======== DATA RECORDS ========

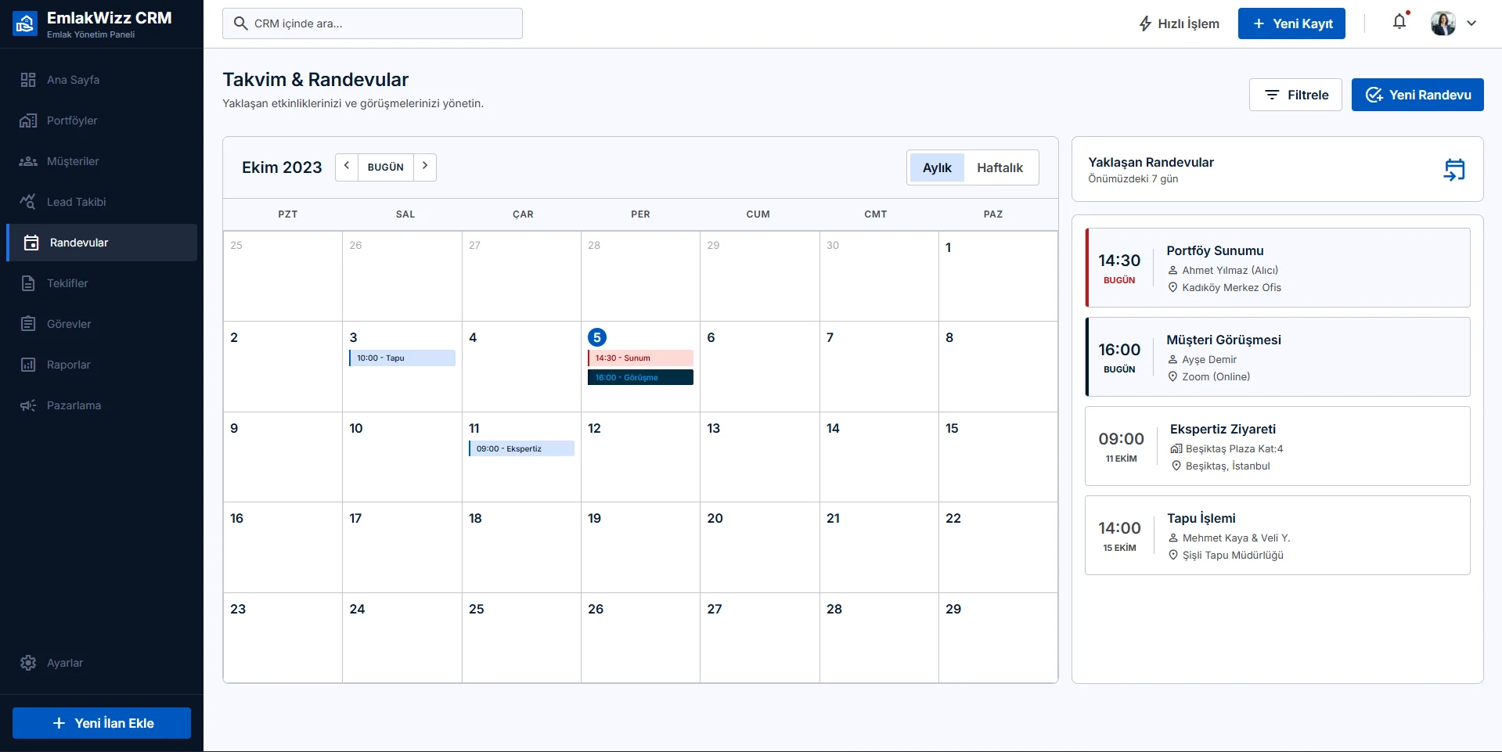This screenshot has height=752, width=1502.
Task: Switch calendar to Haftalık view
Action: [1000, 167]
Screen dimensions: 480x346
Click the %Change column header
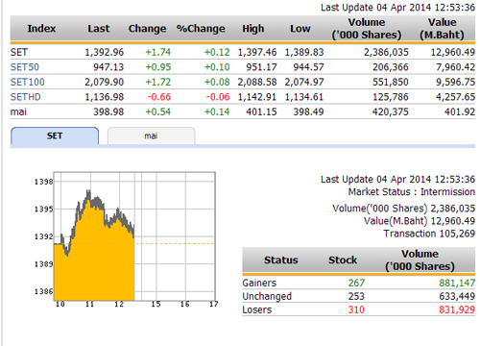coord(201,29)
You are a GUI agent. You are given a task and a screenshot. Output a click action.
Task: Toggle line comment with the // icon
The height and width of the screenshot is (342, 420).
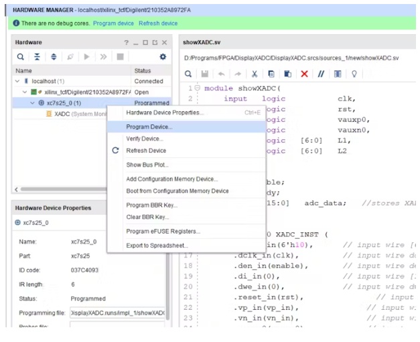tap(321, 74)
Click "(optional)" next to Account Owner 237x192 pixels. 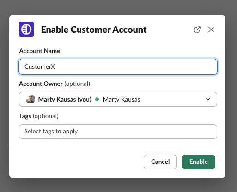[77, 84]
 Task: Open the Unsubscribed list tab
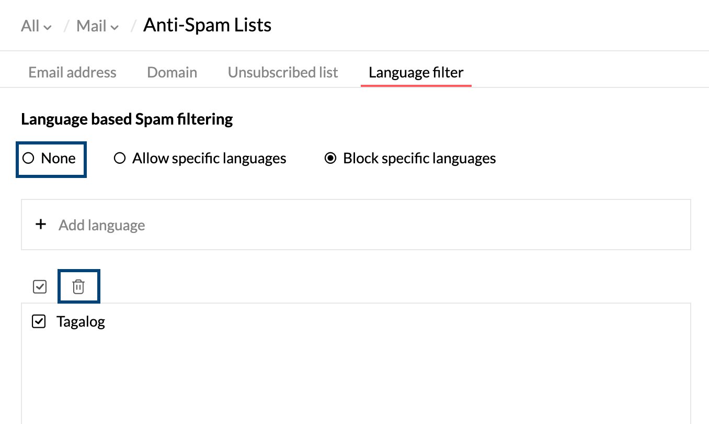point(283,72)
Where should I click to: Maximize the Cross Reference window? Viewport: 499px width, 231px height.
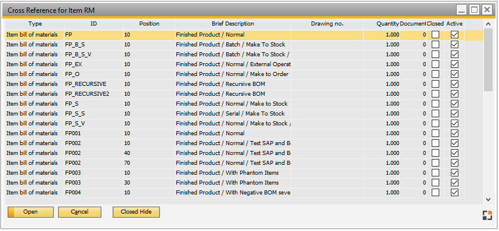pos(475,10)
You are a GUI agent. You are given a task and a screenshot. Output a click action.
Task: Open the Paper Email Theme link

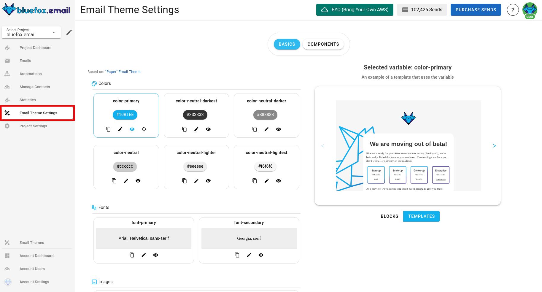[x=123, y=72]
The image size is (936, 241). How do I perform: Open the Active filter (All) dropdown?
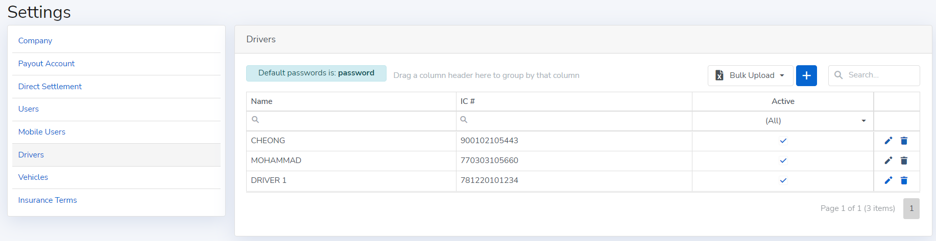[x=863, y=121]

========

No pictures should appear in the answer, which is to be the lines from the line with "Task: Open the Paper Email Theme link" through the end of the records above, restated exactly.

• **OUTPUT OF THE TASK**:
Task: Open the Paper Email Theme link

[x=123, y=72]
The image size is (936, 241). How do I perform: Open the Active filter (All) dropdown?
[x=863, y=121]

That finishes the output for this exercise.